Exercise prompt: Only one stretch of the data below is wanted: the lines from the one with "Where should I" through the one with "Screen dimensions: 623x873", repeated exactly.

(Material supplied)

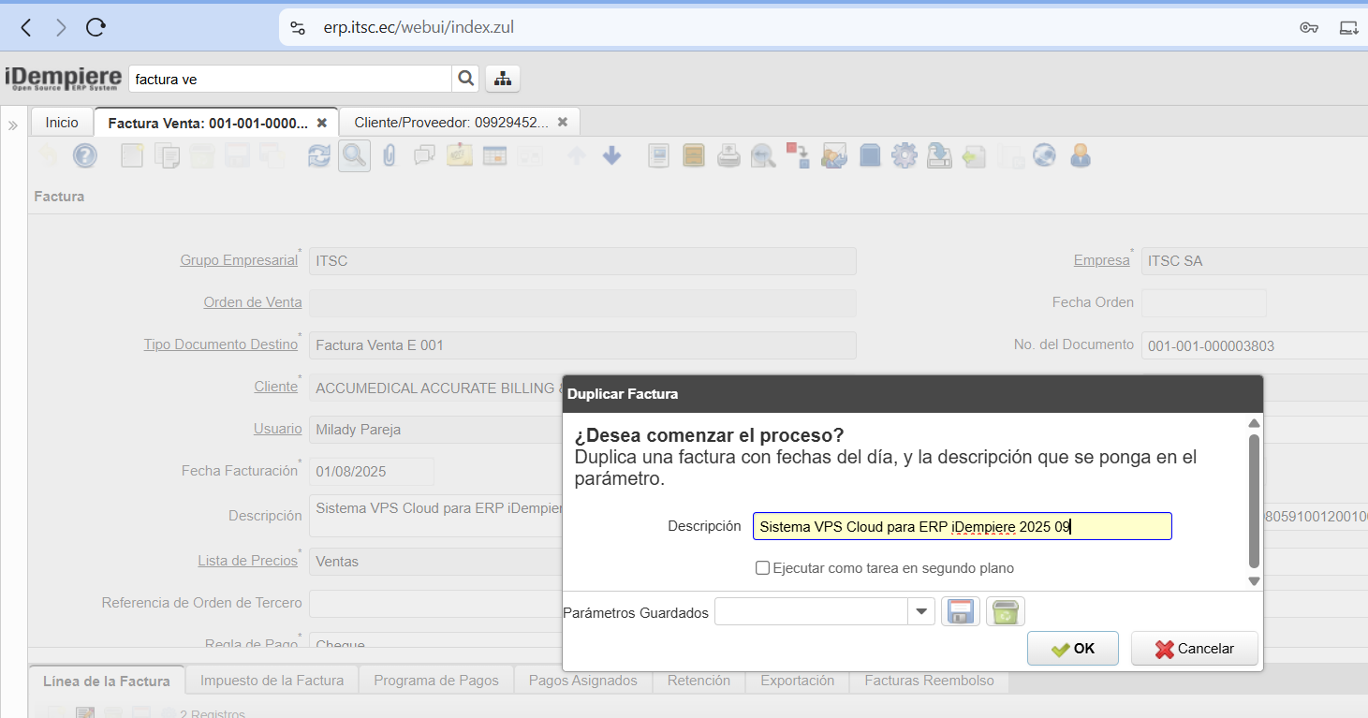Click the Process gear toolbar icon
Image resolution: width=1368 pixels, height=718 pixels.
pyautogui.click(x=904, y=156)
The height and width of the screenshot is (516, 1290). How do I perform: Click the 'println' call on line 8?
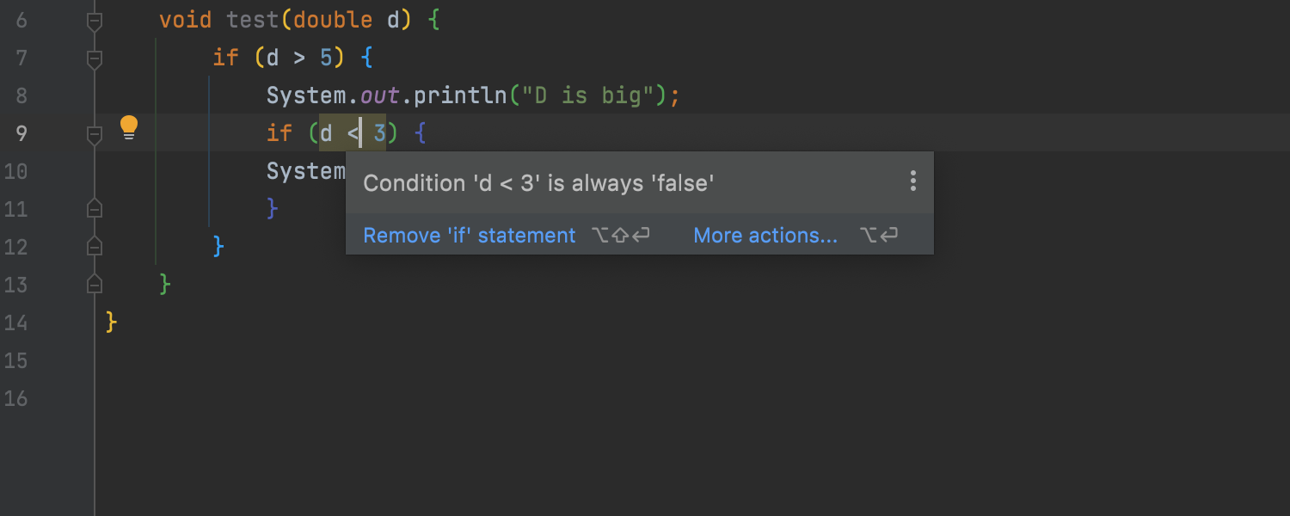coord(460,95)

(End Material supplied)
(Material supplied)

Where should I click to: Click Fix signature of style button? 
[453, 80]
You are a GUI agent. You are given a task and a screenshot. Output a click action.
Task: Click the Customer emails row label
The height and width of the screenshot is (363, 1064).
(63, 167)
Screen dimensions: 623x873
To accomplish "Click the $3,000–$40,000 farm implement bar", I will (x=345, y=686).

(End Material supplied)

Response to this task:
Where should I click to: Click Fix signature of style button? 
[453, 80]
You are a GUI agent. You are given a task and a screenshot. Output a click action.
Task: Click the Customer emails row label
The height and width of the screenshot is (363, 1064).
(63, 167)
Screen dimensions: 623x873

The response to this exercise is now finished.